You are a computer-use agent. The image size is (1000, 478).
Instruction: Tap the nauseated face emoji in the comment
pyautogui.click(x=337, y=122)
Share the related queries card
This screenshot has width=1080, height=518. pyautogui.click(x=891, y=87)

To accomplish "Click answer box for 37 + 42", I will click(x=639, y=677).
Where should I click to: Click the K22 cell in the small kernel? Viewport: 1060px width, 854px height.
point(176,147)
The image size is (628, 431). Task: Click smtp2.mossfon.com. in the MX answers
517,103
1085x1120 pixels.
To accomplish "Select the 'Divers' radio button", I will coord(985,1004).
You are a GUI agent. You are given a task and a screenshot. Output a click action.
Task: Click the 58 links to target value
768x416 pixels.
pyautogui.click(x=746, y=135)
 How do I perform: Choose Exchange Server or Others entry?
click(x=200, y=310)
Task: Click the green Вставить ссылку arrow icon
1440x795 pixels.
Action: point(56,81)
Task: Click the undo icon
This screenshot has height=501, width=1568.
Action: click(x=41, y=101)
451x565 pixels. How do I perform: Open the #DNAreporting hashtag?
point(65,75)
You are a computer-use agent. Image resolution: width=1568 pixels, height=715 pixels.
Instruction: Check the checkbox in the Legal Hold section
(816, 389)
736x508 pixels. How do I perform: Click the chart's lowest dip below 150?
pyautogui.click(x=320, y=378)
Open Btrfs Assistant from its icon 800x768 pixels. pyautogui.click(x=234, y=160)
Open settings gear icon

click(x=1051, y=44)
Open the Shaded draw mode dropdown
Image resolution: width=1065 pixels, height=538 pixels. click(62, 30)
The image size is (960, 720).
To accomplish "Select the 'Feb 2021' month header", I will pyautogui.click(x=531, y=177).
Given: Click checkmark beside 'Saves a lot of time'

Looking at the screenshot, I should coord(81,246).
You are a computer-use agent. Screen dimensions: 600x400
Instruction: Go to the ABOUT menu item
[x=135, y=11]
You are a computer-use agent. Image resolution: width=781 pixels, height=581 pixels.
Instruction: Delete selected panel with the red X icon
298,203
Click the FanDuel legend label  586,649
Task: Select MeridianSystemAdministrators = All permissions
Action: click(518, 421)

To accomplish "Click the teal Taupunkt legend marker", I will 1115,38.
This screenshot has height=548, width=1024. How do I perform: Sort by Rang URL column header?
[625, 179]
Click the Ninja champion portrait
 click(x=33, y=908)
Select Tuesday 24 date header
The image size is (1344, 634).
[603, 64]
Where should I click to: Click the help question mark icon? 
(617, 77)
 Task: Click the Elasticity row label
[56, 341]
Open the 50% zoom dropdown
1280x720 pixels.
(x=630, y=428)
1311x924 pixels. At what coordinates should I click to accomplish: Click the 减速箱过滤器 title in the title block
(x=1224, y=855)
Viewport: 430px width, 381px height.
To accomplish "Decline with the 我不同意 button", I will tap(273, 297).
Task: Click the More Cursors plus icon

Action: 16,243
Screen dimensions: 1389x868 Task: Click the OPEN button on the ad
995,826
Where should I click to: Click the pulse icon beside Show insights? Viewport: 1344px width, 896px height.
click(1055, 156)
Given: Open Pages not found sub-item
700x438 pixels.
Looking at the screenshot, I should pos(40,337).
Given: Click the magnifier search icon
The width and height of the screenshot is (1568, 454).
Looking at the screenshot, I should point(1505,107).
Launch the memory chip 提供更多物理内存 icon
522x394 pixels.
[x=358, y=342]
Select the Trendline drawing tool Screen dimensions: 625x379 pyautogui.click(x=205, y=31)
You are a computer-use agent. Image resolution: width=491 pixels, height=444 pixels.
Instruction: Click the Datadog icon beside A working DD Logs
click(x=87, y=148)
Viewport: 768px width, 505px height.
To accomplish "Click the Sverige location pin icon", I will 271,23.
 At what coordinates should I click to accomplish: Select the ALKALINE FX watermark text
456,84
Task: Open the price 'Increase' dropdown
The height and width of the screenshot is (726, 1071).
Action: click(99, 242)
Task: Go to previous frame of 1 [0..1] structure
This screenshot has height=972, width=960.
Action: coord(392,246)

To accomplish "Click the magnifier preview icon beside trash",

TASK: Copy every line of the listing that contains the word "will".

EXERCISE RESULT:
To accomplish "Click answer box for 37 + 42", I will click(x=639, y=677).
To accomplish "Select the 'Divers' radio button", I will coord(985,1004).
To accomplish "Select the 'Feb 2021' month header", I will pyautogui.click(x=531, y=177).
To accomplish "Click the teal Taupunkt legend marker", I will 1115,38.
To accomplish "Decline with the 我不同意 button", I will tap(273, 297).
To accomplish "Click the Sverige location pin icon", I will 271,23.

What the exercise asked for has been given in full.